Colombian journalist threatened, attacked with steel bar
Organisation:
Orlando Gómez Léon, a Colombian journalist based in the Ecuadorean capital of Quito, was attacked and threatened last week after Semana, a Colombian weekly for which he is a correspondent, ran a story contrasting free speech problems in Ecuador with its decision to offer asylum to WikiLeaks founder Julian Assange.
Gómez, who also works as international editor of the Quito-based newspaper La Hora, was attacked at around 10 a.m. on 16 August after leaving his office in his car to go to a meeting.
A motorcycle that had been following him drew alongside and one of the two people aboard called him by name. Realizing that he did not know the man who had addressed him and that the man was carrying a steel bar, Gómez drove away at speed, but his assailant succeeded in smashing a wing mirror and the back of his car.
Previously, at around 4 a.m. the same day, La Hora's security guard had called Gómez to warn him that calls has been received from an unidentified person in Mexico saying he needed information about Assange and asking when Gómez would arrive at the newspaper.
Then, at around 6 a.m., Gómez received a call at this home from an unidentified person who said: "Watch out, you son of a bitch, stop saying bad things about Ecuador."
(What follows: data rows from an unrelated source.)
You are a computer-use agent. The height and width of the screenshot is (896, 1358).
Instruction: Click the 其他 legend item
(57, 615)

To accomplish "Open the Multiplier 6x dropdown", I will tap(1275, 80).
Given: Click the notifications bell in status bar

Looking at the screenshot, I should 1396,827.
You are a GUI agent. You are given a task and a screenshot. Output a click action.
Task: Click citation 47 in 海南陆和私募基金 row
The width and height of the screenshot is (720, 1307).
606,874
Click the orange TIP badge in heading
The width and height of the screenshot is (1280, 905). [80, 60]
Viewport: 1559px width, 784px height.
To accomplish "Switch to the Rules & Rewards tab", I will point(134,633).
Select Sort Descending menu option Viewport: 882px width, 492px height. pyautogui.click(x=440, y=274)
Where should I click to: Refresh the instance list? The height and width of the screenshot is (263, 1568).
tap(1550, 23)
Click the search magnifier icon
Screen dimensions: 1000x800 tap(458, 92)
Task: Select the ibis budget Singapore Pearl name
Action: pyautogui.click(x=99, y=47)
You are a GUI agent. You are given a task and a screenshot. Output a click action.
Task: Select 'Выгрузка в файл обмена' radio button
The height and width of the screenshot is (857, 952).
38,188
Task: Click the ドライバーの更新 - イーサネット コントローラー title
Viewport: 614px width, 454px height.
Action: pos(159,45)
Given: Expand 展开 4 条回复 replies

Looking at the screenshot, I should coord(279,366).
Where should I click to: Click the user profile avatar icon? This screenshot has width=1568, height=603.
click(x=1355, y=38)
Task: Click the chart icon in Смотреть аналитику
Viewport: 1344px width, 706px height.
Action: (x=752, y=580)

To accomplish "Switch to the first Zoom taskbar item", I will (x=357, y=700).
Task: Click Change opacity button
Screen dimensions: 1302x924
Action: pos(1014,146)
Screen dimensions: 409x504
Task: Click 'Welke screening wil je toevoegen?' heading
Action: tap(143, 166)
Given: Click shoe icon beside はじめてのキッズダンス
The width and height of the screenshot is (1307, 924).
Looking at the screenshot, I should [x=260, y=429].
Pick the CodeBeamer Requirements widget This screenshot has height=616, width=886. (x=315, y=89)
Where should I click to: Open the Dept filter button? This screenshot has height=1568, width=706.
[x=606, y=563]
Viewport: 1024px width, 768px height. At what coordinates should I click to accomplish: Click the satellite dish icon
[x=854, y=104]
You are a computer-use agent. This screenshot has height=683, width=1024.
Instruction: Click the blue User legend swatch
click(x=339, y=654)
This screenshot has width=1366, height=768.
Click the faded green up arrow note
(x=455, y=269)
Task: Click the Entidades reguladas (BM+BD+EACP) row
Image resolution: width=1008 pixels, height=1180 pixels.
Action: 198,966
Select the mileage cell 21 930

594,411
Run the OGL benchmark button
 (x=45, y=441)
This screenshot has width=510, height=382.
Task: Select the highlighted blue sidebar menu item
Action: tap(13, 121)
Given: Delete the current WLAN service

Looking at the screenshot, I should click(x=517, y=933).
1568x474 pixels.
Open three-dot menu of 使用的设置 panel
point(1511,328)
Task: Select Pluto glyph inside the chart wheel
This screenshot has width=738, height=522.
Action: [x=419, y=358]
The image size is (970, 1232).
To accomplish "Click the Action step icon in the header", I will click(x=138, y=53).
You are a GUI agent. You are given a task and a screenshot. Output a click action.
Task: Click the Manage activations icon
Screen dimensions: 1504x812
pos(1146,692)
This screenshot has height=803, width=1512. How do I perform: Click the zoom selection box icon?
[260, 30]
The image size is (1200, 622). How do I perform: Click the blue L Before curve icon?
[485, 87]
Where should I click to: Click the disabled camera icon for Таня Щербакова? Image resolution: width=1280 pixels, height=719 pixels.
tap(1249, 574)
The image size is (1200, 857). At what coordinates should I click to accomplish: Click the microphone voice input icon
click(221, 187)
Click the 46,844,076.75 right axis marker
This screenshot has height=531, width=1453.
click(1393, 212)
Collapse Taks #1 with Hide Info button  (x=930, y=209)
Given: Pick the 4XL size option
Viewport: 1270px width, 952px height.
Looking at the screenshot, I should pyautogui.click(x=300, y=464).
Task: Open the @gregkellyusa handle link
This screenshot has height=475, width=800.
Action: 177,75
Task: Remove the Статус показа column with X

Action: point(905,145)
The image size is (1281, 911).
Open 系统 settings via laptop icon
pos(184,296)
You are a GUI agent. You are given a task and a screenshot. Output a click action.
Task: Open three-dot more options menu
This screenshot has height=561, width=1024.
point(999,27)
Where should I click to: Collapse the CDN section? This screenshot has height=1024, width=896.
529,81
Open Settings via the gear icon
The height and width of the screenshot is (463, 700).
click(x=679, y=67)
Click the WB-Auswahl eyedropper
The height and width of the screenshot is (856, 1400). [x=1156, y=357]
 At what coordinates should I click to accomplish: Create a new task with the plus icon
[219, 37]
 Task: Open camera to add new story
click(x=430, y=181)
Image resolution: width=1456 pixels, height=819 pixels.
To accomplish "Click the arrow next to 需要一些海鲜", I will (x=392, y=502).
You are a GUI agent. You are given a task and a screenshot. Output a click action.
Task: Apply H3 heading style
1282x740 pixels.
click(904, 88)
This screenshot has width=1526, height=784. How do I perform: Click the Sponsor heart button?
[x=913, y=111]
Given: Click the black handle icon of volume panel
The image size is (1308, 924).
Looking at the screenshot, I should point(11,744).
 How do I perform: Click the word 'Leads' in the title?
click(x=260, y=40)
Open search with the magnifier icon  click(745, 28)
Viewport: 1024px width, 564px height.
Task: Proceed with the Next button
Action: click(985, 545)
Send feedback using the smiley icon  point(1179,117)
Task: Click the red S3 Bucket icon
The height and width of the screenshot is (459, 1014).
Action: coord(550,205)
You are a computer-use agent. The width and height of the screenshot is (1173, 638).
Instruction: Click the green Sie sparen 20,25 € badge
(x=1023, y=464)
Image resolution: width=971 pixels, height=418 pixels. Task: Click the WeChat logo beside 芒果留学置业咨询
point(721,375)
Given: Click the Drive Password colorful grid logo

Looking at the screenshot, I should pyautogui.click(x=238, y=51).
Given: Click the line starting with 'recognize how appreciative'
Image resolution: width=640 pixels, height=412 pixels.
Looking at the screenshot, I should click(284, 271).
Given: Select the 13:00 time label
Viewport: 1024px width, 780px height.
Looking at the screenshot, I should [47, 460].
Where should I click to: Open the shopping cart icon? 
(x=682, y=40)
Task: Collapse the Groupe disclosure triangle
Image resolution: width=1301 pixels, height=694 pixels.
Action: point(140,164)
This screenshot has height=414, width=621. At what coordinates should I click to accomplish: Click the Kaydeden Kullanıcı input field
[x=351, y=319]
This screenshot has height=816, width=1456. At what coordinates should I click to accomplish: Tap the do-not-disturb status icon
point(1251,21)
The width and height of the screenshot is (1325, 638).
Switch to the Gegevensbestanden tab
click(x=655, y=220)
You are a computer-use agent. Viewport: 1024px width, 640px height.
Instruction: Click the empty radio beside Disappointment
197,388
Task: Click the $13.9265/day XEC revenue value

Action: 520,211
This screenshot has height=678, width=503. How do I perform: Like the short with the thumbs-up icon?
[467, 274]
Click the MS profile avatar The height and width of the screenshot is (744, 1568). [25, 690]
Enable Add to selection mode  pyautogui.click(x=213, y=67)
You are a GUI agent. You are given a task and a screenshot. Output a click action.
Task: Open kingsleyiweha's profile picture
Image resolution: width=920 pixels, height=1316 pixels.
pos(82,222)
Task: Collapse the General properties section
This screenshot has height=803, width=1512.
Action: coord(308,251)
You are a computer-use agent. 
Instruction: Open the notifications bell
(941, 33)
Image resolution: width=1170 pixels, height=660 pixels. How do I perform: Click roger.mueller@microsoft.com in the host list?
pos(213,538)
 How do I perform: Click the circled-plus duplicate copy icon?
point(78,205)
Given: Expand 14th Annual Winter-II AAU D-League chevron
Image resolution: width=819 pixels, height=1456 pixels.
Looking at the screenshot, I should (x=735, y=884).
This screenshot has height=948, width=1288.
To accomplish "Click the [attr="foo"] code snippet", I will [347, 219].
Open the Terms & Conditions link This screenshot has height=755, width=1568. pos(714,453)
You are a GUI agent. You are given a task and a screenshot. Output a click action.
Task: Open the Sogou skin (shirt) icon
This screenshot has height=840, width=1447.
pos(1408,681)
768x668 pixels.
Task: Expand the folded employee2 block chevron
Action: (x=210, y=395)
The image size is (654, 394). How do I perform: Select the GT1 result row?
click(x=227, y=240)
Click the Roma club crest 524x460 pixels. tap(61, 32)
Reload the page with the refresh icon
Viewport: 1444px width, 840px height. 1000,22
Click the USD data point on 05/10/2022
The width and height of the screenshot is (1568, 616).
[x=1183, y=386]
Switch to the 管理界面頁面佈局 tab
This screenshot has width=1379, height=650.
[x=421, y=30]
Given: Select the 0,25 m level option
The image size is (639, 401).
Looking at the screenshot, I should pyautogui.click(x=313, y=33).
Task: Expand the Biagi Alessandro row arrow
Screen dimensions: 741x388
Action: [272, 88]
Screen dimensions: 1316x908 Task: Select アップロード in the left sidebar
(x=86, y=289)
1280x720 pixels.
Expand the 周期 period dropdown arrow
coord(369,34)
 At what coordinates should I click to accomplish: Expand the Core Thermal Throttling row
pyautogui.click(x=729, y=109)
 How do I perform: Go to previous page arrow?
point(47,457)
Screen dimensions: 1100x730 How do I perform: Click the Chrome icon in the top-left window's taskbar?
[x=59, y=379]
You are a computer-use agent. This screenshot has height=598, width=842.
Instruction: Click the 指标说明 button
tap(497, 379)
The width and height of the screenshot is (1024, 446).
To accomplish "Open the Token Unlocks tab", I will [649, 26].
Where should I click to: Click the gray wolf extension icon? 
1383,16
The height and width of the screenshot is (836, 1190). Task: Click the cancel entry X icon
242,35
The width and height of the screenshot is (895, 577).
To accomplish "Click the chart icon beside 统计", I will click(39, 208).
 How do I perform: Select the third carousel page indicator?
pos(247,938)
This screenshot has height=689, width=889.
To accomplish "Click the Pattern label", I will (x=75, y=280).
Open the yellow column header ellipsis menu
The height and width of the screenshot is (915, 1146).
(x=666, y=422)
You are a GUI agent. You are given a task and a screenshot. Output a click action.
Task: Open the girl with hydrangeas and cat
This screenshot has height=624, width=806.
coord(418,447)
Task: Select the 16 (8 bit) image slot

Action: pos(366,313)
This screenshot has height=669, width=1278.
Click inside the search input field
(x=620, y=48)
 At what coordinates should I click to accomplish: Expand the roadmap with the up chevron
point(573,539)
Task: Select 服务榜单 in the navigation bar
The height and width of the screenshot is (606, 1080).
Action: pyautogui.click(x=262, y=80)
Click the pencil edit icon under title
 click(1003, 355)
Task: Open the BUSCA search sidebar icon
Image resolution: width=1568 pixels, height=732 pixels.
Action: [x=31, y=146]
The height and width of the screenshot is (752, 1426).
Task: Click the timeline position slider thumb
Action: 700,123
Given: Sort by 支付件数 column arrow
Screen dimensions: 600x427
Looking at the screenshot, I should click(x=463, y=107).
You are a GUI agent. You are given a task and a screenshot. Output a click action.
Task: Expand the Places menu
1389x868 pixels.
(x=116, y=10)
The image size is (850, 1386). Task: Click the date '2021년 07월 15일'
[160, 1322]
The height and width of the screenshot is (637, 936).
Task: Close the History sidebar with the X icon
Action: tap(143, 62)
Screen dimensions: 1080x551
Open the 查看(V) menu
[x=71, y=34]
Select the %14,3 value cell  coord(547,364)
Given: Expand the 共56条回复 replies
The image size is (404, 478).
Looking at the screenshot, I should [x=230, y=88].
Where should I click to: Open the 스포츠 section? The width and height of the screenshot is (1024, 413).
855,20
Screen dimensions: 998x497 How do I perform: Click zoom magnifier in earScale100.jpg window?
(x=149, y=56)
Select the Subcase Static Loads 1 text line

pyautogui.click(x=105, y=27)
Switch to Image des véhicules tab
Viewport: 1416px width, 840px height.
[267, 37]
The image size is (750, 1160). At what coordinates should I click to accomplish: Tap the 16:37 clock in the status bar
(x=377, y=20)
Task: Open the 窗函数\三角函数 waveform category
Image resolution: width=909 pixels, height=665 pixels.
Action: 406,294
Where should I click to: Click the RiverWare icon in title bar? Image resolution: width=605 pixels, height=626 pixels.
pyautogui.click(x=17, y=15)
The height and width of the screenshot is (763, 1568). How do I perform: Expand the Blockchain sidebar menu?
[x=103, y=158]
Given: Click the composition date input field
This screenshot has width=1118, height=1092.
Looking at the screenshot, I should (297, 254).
Gómez has said he does not know the precise origin of the threats but assumes they could be linked to the Semana story, headlined "Ecuador and obstacles to the media", even if he did not participate in writing it.
As well as examining the implications of the decision to give Assange asylum, the article criticized the restrictions on freedom of expression in Ecuador and the influence of the drug cartels. It prompted a protest letter by Ecuador's ambassador to Colombia, Raúl Vallejo (photo), who claimed that information he had given to Semana had been used out of context.
Semana editor Mauricio Sáenz told Reporters Without Borders he had not received this letter. He added that the reactions to the article confirmed that, whenever the Ecuadorean government was criticized in a press report, it did everything possible to suppress it.
"While we welcome Ecuador's decision to give asylum to Assange, we must not lose sight of the high degree of internal tension between the Ecuadorean authorities and part of the country's press," Reporters Without Borders said.
"The Ecuadorean government wants to portray itself to the international community as a defender of free speech, but attacks on press freedom and the media in general continue to be frequent in Ecuador. Raids, closures, exorbitant damages awards and prosecutions of opposition journalists are all part of the very difficult day-to-day reality for the media in Ecuador."